ECLI:NL:RVS:2025:3015

Raad van State

Datum uitspraak
27 juni 2025
Publicatiedatum
3 juli 2025
Zaaknummer
202407766/1/R1
Instantie
Raad van State
Type
Uitspraak
Rechtsgebied
Bestuursrecht
Procedures
  • Mondelinge uitspraak
Rechters
Vindplaatsen
  • Rechtspraak.nl
AI samenvatting door LexboostAutomatisch gegenereerd

Bestemmingsplan Schinkelkwadrant-Noord en de gevolgen voor het woon- en leefklimaat van omwonenden

Op 30 oktober 2024 heeft de raad van de gemeente Heerlen het bestemmingsplan "Schinkelkwadrant-Noord" vastgesteld, dat voorziet in de transformatie van leegstaande kantoren naar 124 woningen, waaronder 108 appartementen. Dit plan maakt deel uit van de grootschalige ontwikkeling "Urban Living" in het centrum van Heerlen. Appellant, wonend in het appartementencomplex De Veste I, heeft beroep ingesteld tegen dit besluit, stellende dat het plan zijn woon- en leefklimaat ernstig schaadt. De mondelinge uitspraak vond plaats op 27 juni 2025, waarbij de Afdeling het beroep ongegrond verklaarde.

• • • • •

* _VERPLICHTE OPDRACHT A_:
Hoeveel woningen maakt het bestemmingsplan volgens de leestekst mogelijk in de leegstaande kantoren?

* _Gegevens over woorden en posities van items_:
• • • • •

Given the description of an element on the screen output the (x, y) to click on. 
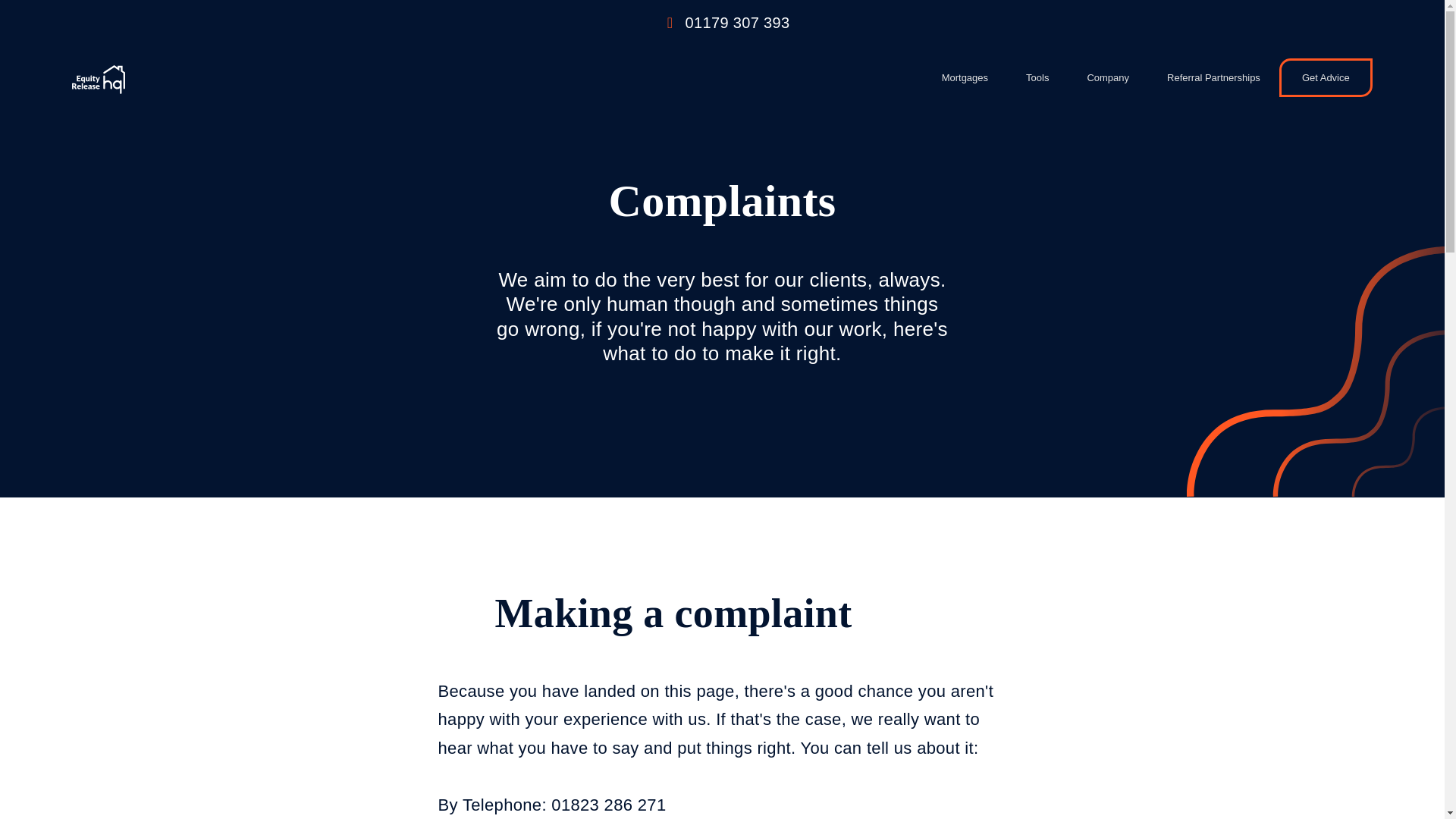
Company (1107, 77)
01179 307 393 (737, 22)
Mortgages (965, 77)
Referral Partnerships (1213, 77)
Get Advice (1326, 77)
Given the description of an element on the screen output the (x, y) to click on. 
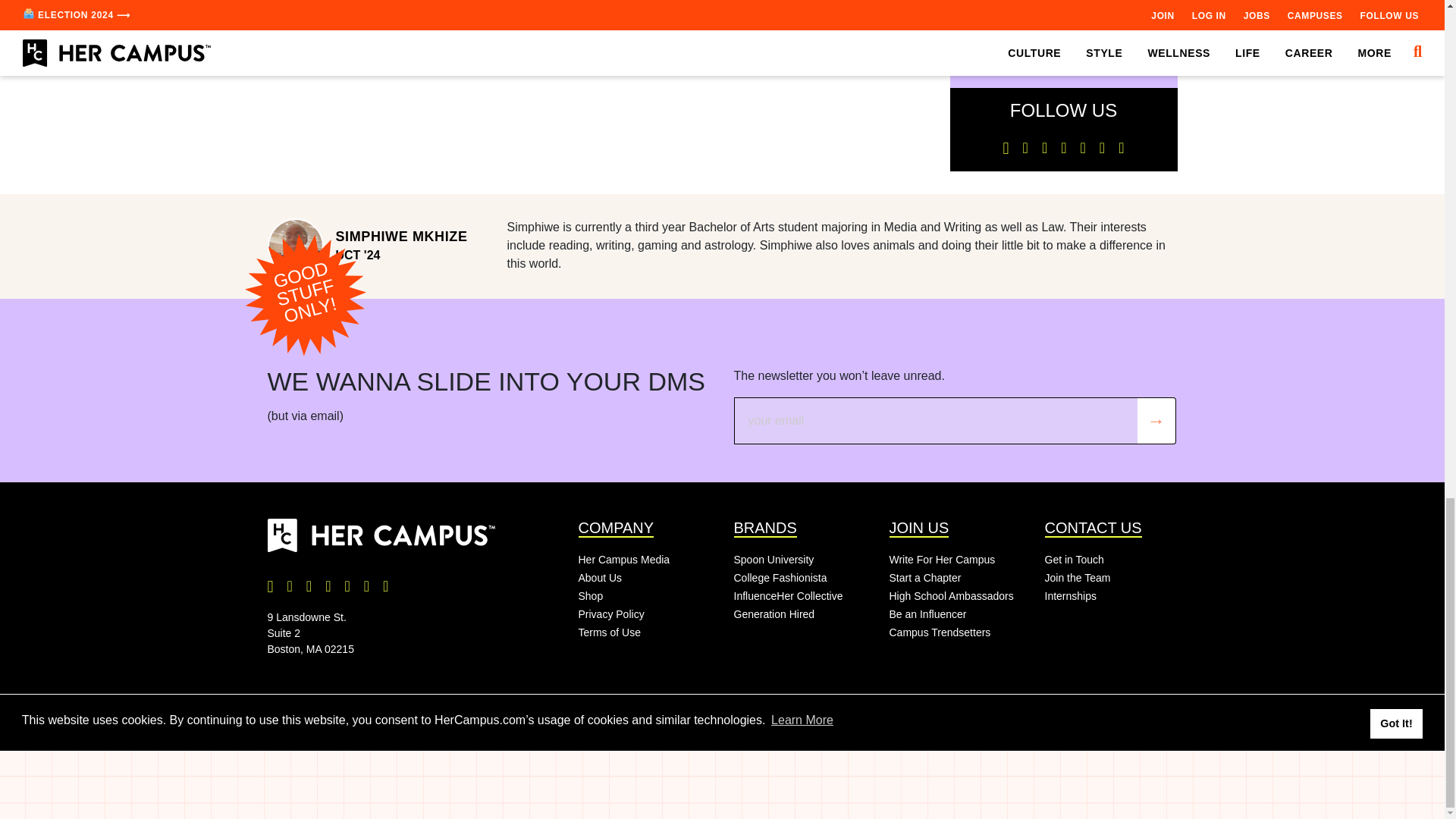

• • • • •

* _VERPLICHTE OPDRACHT B_:
Typ alle regels van de gegevens hierboven letterlijk over en laat de afbeeldingen daarbij weg.

* _ANTWOORD OPDRACHT A_:
124 woningen, waaronder 108 appartementen.

* _ANTWOORD OPDRACHT B_:
Given the description of an element on the screen output the (x, y) to click on. 
Company (1107, 77)
01179 307 393 (737, 22)
Mortgages (965, 77)
Referral Partnerships (1213, 77)
Get Advice (1326, 77)
Given the description of an element on the screen output the (x, y) to click on. 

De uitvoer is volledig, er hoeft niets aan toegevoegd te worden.